Aging NW Dams Pose Challenge for Fish, Fedsby Chris Thomas
KTVZ, February 5, 2012
Corps of Engineers Tests for Chemicals in Oil Used at Dams
BURBANK, Wash. -- The Army Corps of Engineers is testing the oil used in dams on the Columbia and Snake rivers to see if it contains PCBs, chemicals which can contaminate the water around the dams. The Corps says the tests are a precaution after oil leaks were discovered in December at the Ice Harbor Lock and Dam on the Snake River.
The tests bring up the bigger topic of the aging hydropower system, with the Bonneville Power Administration predicting what it calls significant new requirements for "non-routine extraordinary" dam maintenance.
Bert Bowler, a retired fish biologist and founder of Snake River Salmon Solutions, says it isn't surprising, with dams at an average age nearing 50 years.
"As these dam projects age over time, sure, there'll be all kinds of issues with old equipment that will end up leaking oil, and those kinds of issues associated with turbine units that go back to the early '60s," Bowler said.
PCBs -- polychlorinated biphenyls -- are found in older transformers and other electrical equipment and were phased out starting in the 1970s because of harmful health effects.
A common way humans ingest these chemicals is by eating fish. Advocates for Northwest salmon say oil leaks have become a chronic problem, and are another reason to consider decommissioning outdated dams.
The federal government operates 12 hydroelectric dams on the Columbia and Snake rivers. BPA lists 41 maintenance projects for this year and next on Corps of Engineers-operated dams, 20 of them considered "high risk" if not funded.
Bowler says paying for those repairs is a major concern.

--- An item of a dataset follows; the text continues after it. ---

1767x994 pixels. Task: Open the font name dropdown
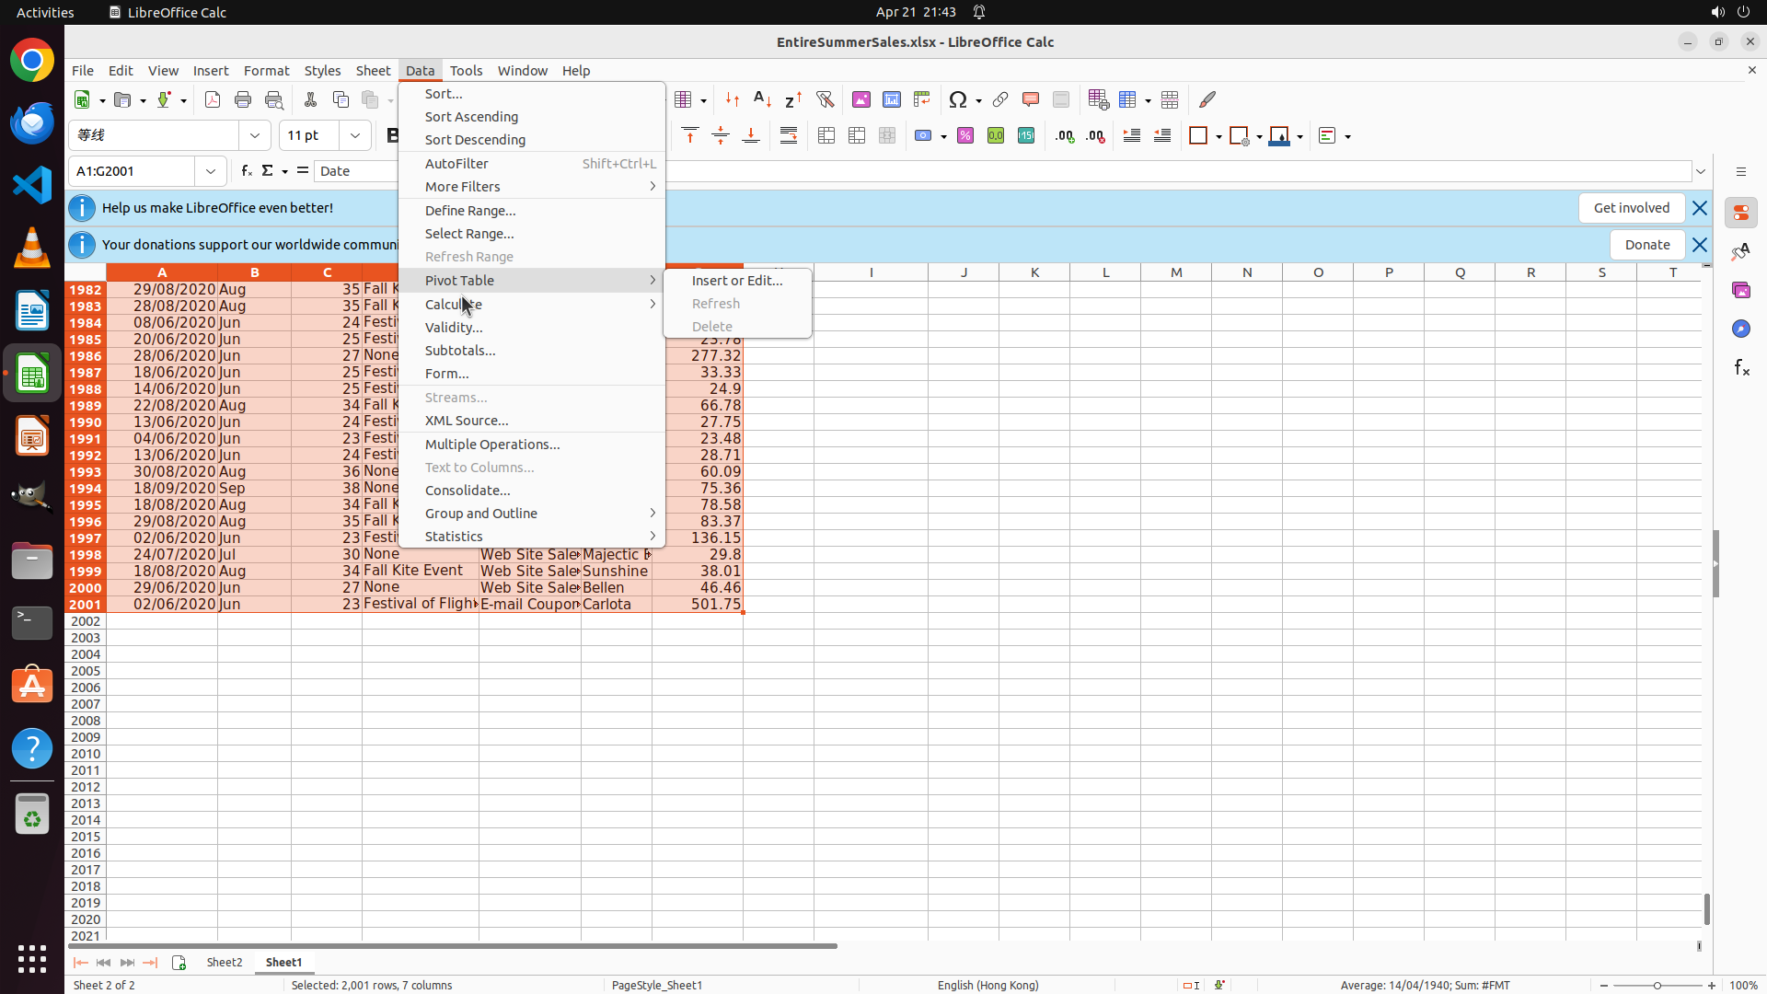pos(255,135)
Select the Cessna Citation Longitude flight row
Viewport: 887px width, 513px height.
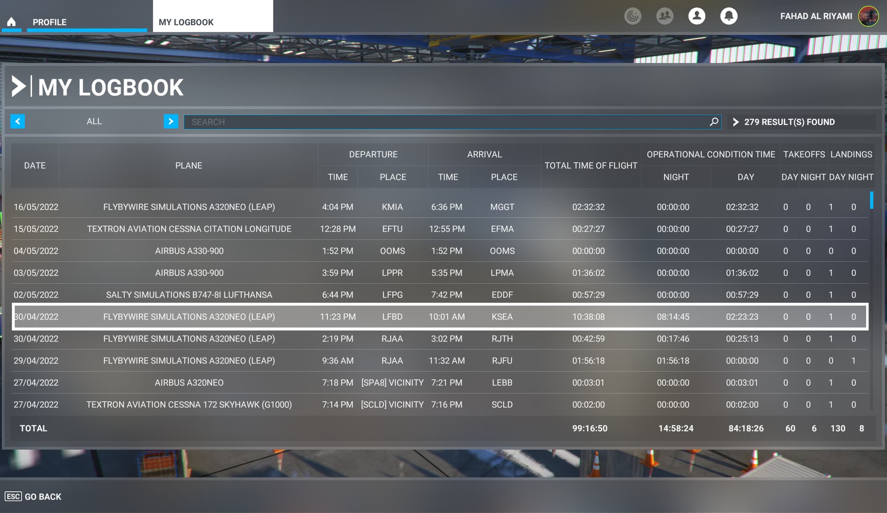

"They're in need of a lot of money to keep the system viable," he said. "I'm sure, in times ahead, the federal government is not going to just be ponying up a whole bunch of money to keep this system viable without a substantial increase in contributions from the users."
He says the Obama administration wants to raise the user fees and add a lock fee to boost funds for lock and dam maintenance. However, some in Congress see the fees as taxes and don't support them, while others say the growing costs are a signal to rethink using the Lower Snake River for shipping.